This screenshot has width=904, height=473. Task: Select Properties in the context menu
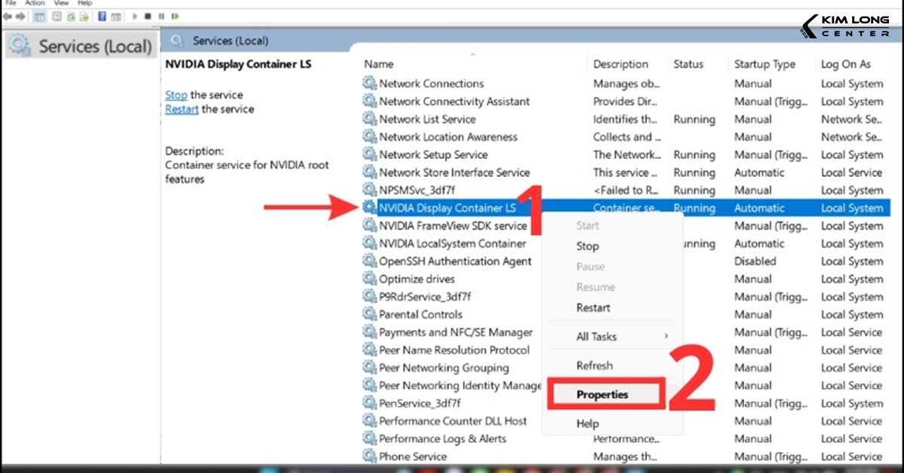click(x=604, y=394)
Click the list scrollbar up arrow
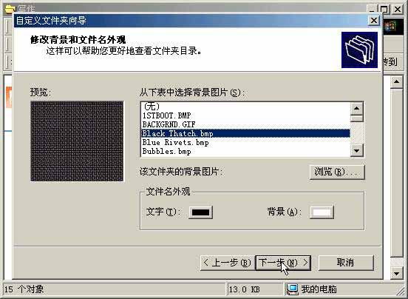This screenshot has height=299, width=408. click(356, 108)
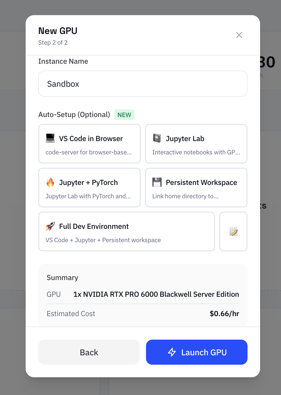
Task: Select the VS Code in Browser auto-setup
Action: (89, 144)
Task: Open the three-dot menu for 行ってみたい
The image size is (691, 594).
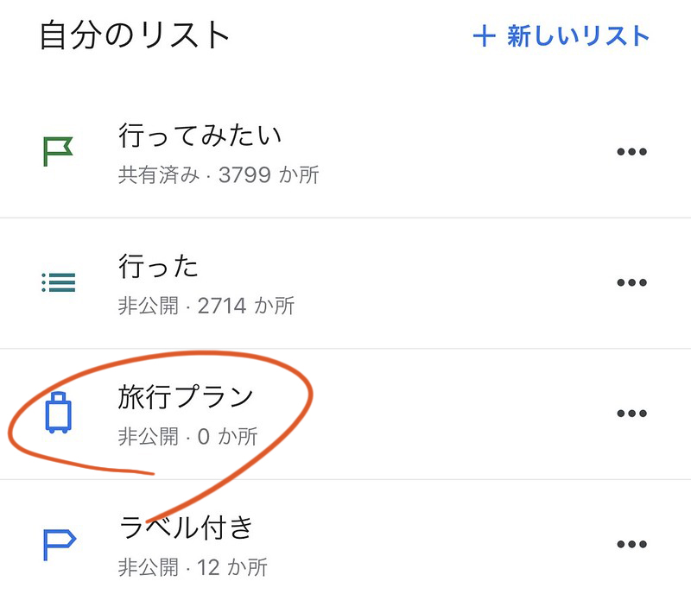Action: click(x=633, y=151)
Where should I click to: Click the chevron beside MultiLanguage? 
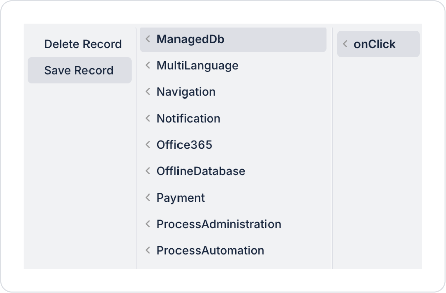pyautogui.click(x=148, y=65)
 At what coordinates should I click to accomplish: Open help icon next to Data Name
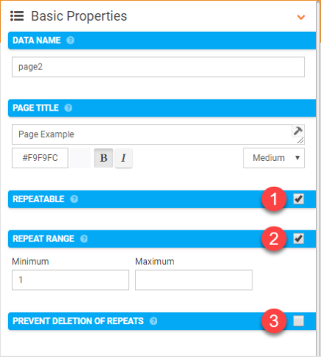(70, 41)
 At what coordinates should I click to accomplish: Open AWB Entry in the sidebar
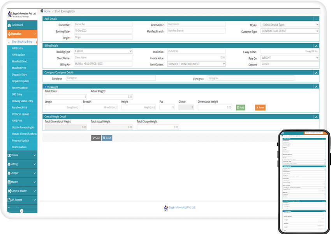[18, 48]
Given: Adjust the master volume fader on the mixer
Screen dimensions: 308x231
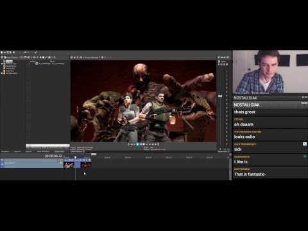Looking at the screenshot, I should [220, 96].
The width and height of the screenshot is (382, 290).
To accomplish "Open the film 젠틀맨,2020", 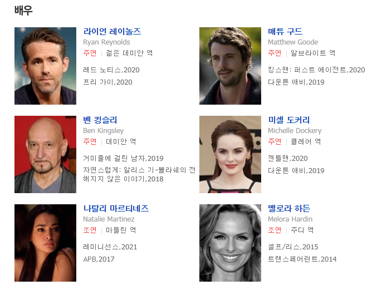I will click(x=288, y=159).
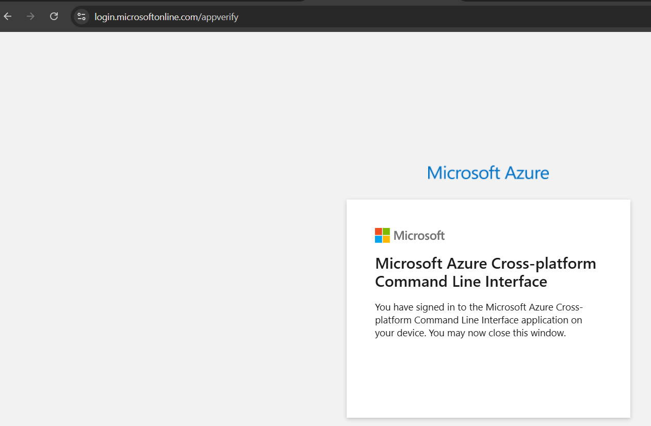Click the blue Microsoft Azure header
The image size is (651, 426).
tap(488, 172)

To be done:
Can you format everything in the material from the line containing "Given: Adjust the" down to the line containing "Looking at the" as a Markdown table with the columns No. and Text, skipping blank lines and leaving the pictures out?

Result of this exercise:
| No. | Text |
|---|---|
| 1 | Given: Adjust the master volume fader on the mixer |
| 2 | Screen dimensions: 308x231 |
| 3 | Looking at the screenshot, I should [220, 96]. |